EXERCISE BRIEF = Somewhere below is a line with "The height and width of the screenshot is (1038, 1148)." and, later, a line with "Click Create Derived"; repeat those two lines and all the lines between them, exactly as they are.
*** SUPPLIED MATERIAL
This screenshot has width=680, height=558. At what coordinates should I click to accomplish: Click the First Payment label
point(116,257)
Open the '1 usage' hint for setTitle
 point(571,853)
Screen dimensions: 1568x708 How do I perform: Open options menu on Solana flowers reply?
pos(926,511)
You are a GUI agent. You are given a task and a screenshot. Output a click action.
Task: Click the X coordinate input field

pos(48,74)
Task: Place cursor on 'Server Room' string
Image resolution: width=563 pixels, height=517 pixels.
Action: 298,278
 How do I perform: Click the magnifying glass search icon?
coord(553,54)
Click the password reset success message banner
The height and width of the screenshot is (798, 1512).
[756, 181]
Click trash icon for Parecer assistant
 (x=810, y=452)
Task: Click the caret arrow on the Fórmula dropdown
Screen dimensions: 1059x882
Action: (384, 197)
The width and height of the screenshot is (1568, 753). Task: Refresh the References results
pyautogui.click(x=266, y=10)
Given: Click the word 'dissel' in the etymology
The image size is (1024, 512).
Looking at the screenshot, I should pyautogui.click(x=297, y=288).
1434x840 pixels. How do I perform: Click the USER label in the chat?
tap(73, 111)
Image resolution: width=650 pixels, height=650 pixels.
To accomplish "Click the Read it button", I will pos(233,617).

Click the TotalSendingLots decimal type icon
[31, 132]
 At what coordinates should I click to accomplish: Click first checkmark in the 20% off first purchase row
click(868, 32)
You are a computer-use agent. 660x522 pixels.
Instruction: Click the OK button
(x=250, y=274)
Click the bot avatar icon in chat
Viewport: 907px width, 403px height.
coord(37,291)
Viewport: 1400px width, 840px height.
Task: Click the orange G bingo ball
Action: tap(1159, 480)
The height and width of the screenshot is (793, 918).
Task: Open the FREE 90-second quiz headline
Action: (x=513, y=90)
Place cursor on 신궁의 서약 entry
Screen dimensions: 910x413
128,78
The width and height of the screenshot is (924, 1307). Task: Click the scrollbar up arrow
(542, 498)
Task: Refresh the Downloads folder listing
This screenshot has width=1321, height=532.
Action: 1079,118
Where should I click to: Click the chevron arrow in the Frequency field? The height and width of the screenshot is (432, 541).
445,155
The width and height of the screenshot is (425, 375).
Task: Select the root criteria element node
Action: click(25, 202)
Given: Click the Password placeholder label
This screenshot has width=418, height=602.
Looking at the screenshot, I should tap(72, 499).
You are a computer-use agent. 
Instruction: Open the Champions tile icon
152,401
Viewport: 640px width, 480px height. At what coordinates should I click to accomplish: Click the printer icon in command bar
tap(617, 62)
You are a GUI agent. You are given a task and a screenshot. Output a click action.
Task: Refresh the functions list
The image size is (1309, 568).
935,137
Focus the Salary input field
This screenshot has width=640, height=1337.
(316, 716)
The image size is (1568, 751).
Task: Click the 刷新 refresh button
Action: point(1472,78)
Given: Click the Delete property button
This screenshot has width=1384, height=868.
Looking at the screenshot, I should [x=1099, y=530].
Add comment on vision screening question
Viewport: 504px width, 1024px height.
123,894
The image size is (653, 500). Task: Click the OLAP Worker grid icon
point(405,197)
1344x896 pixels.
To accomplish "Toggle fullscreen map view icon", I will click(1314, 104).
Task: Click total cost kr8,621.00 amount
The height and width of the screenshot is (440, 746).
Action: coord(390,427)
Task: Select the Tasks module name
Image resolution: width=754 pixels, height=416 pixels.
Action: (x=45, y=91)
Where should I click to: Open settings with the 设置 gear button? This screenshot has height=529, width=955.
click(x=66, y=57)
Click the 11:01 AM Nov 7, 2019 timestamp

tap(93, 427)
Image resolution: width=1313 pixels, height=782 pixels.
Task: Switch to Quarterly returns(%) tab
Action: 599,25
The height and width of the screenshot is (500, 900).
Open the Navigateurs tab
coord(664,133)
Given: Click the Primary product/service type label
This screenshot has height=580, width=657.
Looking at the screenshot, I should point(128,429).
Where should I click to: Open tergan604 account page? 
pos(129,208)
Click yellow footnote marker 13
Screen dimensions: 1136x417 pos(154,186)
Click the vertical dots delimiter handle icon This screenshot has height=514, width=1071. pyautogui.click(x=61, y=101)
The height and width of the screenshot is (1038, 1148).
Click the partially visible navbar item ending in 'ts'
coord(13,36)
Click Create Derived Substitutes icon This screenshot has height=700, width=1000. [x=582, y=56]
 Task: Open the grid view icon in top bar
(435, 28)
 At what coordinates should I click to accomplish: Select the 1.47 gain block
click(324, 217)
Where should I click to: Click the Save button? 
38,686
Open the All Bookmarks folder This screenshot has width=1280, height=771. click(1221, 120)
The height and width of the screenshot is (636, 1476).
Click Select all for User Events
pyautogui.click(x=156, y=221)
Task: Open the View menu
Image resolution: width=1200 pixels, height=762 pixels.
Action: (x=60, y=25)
******
OUTPUT OF THE TASK =
The height and width of the screenshot is (1038, 1148).
Click the partially visible navbar item ending in 'ts'
coord(13,36)
Click Create Derived Substitutes icon This screenshot has height=700, width=1000. [x=582, y=56]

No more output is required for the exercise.